> Task item
After locating the line that contains "Where should I" in the material below, copy that line and each one following it, exactly, up to the last line. Pictures stay out.

> The input
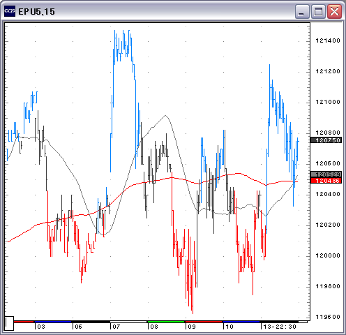346x335 pixels.
Task: Click the EPU5,15 window title text
Action: point(36,12)
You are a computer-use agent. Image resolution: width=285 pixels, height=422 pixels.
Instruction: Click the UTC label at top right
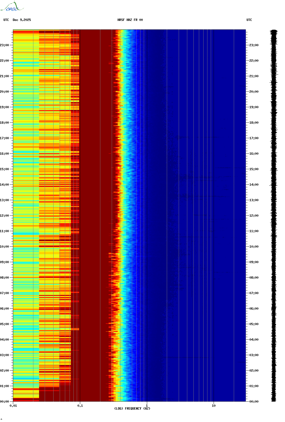coord(249,20)
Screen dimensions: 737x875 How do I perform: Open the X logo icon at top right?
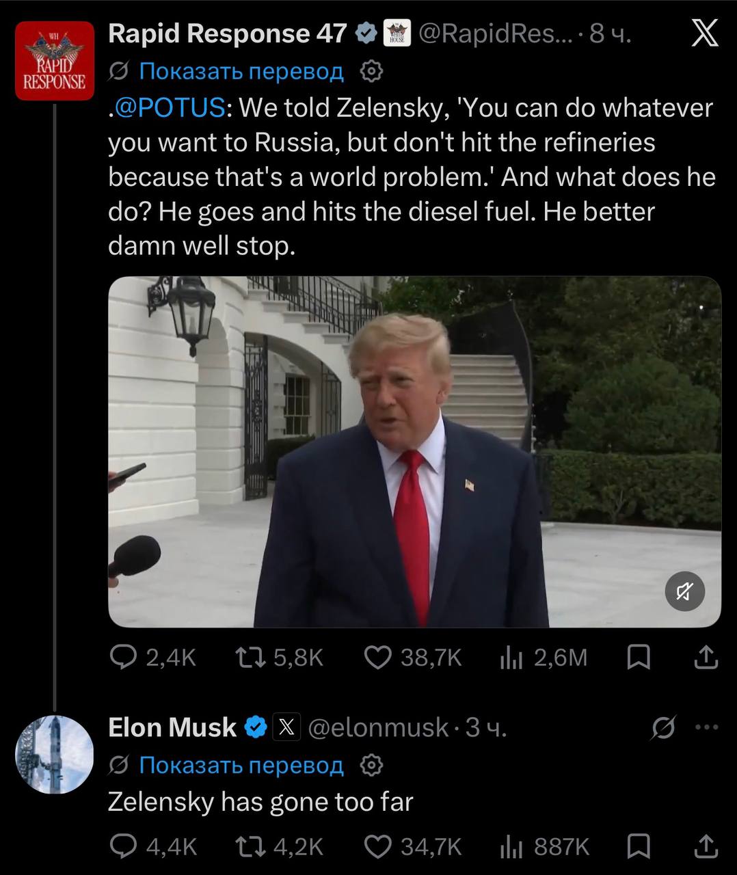705,33
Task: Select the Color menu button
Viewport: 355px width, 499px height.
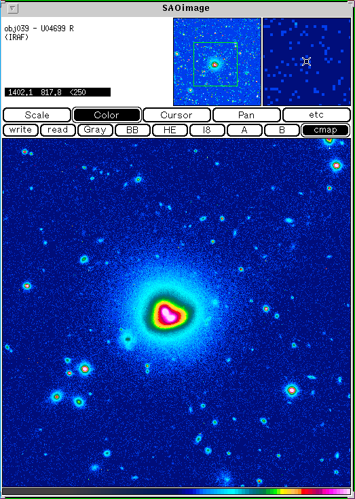Action: tap(107, 115)
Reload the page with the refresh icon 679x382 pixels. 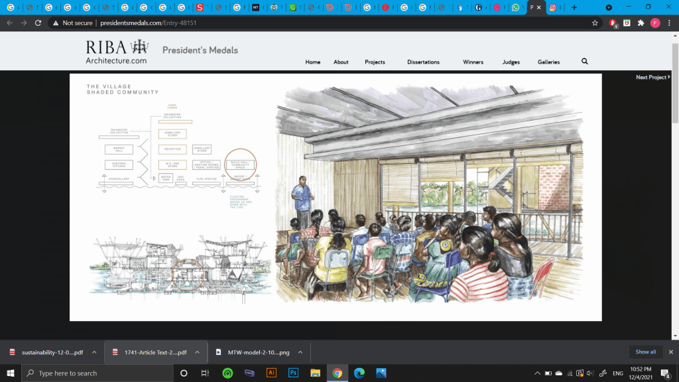tap(38, 23)
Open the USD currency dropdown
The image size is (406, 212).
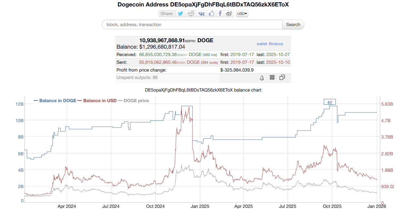pyautogui.click(x=242, y=14)
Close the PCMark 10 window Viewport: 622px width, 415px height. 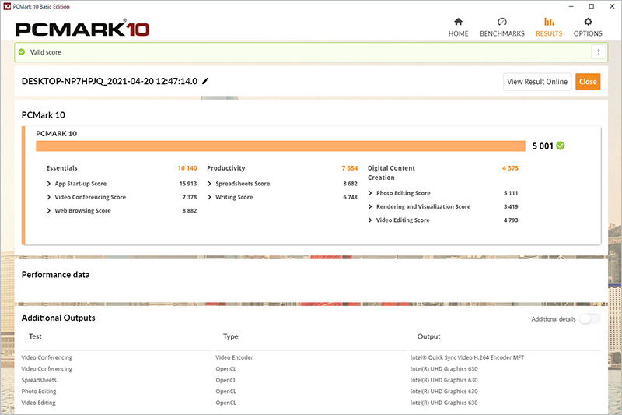pos(608,5)
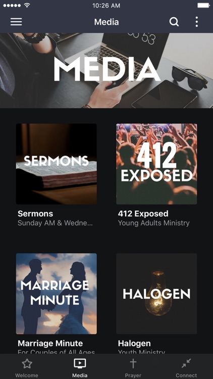Tap the Media screen icon

tap(80, 363)
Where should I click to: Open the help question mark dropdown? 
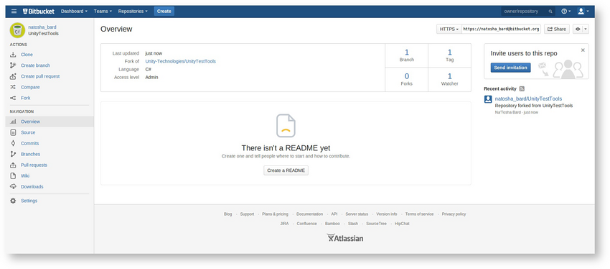(x=566, y=12)
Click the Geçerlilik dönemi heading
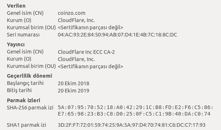Screen dimensions: 221x130 [30, 76]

> Solution for this exercise
Where should I click to: Open the help question mark dropdown? 
(x=566, y=12)
Click the Geçerlilik dönemi heading
Screen dimensions: 221x130 [30, 76]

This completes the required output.